Collected data entries:
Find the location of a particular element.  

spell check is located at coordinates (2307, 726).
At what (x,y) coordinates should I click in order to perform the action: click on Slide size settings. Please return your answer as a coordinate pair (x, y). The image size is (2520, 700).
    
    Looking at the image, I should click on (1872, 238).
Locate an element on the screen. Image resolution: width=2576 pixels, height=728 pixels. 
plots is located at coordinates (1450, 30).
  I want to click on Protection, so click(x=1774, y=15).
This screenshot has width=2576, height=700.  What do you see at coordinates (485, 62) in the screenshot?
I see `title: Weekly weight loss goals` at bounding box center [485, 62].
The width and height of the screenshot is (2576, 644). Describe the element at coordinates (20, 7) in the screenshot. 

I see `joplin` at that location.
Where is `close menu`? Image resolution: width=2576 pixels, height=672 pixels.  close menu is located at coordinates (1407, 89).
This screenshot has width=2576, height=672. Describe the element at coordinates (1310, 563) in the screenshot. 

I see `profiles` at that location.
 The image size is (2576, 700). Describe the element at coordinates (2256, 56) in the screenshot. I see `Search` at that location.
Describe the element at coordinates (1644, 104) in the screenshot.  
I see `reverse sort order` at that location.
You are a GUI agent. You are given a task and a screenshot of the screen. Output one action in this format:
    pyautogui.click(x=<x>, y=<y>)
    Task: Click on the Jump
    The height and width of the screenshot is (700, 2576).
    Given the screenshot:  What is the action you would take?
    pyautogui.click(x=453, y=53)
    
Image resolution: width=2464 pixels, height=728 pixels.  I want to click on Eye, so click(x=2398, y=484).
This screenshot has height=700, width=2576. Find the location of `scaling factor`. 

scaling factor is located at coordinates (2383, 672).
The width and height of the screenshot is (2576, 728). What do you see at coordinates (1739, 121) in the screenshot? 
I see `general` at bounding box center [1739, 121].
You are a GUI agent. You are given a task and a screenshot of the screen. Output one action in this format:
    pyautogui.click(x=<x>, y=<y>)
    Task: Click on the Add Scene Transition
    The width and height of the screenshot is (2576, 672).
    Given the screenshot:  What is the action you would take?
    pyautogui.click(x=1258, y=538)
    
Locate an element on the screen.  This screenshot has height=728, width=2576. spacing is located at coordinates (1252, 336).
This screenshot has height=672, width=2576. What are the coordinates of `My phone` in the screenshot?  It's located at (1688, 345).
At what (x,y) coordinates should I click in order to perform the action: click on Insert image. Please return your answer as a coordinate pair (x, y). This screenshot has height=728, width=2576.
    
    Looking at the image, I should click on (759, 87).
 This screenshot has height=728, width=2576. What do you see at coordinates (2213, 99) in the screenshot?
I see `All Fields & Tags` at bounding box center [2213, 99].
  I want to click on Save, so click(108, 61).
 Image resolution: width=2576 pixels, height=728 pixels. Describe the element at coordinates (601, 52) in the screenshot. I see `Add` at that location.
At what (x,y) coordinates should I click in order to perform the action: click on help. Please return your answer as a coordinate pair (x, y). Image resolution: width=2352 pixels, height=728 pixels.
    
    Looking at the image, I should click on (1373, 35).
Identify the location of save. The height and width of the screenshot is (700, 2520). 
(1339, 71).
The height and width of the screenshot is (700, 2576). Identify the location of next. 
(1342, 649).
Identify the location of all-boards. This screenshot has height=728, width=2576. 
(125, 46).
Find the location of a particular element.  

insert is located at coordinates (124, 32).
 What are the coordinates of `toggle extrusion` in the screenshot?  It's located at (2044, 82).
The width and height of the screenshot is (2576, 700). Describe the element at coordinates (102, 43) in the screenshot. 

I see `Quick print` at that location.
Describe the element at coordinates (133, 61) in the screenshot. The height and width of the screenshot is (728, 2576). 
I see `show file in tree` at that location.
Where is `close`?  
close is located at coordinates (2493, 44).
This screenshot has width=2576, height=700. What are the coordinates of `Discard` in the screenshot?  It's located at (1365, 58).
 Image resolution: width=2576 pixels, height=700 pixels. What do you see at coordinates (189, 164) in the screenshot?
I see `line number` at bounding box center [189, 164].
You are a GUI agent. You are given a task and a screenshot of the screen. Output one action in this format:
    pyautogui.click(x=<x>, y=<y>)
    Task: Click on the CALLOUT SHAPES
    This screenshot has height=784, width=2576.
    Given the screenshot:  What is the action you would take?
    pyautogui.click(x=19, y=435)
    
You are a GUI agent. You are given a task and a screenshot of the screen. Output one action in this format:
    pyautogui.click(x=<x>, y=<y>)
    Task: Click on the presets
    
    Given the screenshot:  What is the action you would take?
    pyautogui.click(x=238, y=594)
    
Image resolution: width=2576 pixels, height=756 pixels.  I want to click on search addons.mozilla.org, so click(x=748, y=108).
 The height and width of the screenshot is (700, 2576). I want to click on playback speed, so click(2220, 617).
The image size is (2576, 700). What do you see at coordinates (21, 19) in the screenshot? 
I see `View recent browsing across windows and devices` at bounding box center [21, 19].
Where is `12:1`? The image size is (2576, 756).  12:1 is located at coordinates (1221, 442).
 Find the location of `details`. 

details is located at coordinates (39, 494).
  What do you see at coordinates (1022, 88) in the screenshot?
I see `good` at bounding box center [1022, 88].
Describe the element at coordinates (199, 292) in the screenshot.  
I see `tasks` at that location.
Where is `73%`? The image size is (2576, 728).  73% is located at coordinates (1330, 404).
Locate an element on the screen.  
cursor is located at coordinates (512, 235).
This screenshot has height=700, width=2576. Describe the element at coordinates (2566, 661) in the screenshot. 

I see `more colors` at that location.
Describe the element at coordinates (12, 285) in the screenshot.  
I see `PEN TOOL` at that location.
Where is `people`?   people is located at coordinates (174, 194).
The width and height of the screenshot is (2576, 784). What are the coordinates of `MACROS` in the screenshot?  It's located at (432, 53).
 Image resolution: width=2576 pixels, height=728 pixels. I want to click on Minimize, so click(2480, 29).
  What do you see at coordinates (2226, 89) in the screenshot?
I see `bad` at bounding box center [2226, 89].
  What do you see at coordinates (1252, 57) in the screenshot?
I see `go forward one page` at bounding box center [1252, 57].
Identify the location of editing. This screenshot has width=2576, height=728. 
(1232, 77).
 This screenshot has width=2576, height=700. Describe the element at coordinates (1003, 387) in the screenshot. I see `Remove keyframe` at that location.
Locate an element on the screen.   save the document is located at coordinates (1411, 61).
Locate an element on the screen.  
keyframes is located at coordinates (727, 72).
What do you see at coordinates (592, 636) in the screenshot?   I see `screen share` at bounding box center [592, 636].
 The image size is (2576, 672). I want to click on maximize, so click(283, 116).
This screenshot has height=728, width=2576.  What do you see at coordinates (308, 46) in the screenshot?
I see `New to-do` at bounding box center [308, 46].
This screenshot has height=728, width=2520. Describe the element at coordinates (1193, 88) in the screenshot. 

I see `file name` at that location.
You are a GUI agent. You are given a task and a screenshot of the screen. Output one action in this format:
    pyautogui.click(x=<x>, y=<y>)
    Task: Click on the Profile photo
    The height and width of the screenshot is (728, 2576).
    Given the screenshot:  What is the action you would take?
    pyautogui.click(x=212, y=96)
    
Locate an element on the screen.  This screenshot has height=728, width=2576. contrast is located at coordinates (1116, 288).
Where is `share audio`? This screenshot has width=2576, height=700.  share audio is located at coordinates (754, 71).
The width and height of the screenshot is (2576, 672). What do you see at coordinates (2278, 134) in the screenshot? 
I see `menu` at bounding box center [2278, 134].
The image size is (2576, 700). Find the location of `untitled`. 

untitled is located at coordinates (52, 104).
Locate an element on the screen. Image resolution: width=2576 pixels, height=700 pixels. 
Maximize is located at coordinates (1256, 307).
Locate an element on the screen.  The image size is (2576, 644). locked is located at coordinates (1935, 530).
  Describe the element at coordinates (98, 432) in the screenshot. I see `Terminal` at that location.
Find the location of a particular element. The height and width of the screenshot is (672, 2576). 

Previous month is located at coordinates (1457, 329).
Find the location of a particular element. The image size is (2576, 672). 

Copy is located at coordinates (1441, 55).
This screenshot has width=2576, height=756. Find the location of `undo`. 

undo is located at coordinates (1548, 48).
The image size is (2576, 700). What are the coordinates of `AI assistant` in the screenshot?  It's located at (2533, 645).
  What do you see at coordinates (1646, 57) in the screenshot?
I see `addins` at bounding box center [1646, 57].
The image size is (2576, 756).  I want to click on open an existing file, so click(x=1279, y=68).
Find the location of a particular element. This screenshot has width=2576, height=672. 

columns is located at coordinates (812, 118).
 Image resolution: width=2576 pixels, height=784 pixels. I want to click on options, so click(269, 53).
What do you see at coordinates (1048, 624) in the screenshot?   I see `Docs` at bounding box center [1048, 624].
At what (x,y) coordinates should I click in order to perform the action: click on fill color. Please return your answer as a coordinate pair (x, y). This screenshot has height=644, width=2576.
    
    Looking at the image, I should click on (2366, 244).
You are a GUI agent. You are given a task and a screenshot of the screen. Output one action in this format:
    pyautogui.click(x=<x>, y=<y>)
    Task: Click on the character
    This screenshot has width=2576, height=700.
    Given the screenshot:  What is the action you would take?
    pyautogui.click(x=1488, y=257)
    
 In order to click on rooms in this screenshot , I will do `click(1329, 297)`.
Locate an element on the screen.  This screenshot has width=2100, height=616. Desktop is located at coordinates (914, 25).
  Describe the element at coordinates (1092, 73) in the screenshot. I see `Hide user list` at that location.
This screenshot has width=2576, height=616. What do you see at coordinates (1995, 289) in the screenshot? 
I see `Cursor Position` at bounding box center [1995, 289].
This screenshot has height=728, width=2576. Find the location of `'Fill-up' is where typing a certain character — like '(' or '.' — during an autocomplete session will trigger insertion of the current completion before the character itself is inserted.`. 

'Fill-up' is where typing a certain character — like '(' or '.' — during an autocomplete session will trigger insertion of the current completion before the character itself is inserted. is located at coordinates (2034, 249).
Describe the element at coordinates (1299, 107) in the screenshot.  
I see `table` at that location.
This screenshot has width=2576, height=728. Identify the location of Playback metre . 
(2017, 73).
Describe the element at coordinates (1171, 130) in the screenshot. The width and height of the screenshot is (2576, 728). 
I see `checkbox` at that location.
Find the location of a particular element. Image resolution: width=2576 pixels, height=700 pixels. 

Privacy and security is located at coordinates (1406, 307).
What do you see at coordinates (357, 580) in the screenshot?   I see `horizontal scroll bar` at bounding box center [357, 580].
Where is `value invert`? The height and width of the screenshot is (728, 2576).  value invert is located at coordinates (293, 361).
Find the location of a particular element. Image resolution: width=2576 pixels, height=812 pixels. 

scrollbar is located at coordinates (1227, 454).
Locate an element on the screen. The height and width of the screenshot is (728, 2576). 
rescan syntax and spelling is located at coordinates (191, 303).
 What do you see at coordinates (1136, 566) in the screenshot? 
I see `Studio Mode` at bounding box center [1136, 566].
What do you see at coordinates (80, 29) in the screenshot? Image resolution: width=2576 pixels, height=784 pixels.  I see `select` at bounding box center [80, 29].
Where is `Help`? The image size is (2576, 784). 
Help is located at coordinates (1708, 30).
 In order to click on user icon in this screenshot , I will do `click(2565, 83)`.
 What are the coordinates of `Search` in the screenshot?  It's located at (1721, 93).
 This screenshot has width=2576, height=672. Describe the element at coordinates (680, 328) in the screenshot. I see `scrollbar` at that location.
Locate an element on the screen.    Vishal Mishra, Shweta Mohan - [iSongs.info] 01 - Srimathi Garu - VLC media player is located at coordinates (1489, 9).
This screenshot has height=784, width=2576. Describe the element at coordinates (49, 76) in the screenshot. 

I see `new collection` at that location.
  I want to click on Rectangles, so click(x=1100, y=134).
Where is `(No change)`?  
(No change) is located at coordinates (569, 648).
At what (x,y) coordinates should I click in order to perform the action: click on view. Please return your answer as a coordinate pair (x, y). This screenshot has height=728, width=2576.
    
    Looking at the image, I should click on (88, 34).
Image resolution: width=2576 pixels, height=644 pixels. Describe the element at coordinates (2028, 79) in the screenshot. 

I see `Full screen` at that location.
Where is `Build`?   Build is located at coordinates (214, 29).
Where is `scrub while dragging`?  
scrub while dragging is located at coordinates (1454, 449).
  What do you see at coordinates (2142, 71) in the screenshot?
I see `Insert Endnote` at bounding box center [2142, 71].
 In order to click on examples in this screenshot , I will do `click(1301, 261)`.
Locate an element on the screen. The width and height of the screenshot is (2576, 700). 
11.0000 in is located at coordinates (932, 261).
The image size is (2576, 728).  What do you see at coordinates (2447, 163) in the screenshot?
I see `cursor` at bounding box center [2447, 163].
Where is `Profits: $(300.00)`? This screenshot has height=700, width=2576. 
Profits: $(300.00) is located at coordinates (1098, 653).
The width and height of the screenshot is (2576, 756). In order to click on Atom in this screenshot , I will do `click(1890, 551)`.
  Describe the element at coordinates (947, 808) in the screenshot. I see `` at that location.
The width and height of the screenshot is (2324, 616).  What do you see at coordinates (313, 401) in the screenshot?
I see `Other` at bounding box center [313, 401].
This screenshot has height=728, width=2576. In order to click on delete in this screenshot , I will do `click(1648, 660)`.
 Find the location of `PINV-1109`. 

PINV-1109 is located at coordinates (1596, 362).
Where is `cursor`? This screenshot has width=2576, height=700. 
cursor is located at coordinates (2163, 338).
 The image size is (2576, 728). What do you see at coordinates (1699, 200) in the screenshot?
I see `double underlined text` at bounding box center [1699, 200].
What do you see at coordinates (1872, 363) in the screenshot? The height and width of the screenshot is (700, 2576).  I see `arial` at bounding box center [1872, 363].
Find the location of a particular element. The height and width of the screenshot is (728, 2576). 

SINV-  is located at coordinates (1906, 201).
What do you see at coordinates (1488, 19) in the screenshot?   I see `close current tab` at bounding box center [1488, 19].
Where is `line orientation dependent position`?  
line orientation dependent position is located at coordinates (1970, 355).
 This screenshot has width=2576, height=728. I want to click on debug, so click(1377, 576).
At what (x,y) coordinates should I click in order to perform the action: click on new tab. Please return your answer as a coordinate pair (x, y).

Task => Arrange the items from the line containing "coordinates (1407, 89)." through the line containing "coordinates (1252, 336)." as a numbered list, omitting blank lines. Include both of those lines.

Response =>
1. Where is `close menu`? Image resolution: width=2576 pixels, height=672 pixels.  close menu is located at coordinates (1407, 89).
2. This screenshot has width=2576, height=672. Describe the element at coordinates (1310, 563) in the screenshot. 
3. I see `profiles` at that location.
4.  The image size is (2576, 700). Describe the element at coordinates (2256, 56) in the screenshot. I see `Search` at that location.
5. Describe the element at coordinates (1644, 104) in the screenshot.  
6. I see `reverse sort order` at that location.
7. You are a GUI agent. You are given a task and a screenshot of the screen. Output one action in this format:
8.     pyautogui.click(x=<x>, y=<y>)
9.     Task: Click on the Jump
10.     The height and width of the screenshot is (700, 2576).
11.     Given the screenshot:  What is the action you would take?
12.     pyautogui.click(x=453, y=53)
13. Image resolution: width=2464 pixels, height=728 pixels.  I want to click on Eye, so click(x=2398, y=484).
14. This screenshot has height=700, width=2576. Find the location of `scaling factor`. 
15. scaling factor is located at coordinates (2383, 672).
16. The width and height of the screenshot is (2576, 728). What do you see at coordinates (1739, 121) in the screenshot? 
17. I see `general` at bounding box center [1739, 121].
18. You are a GUI agent. You are given a task and a screenshot of the screen. Output one action in this format:
19.     pyautogui.click(x=<x>, y=<y>)
20.     Task: Click on the Add Scene Transition
21.     The width and height of the screenshot is (2576, 672).
22.     Given the screenshot:  What is the action you would take?
23.     pyautogui.click(x=1258, y=538)
24. Locate an element on the screen.  This screenshot has height=728, width=2576. spacing is located at coordinates (1252, 336).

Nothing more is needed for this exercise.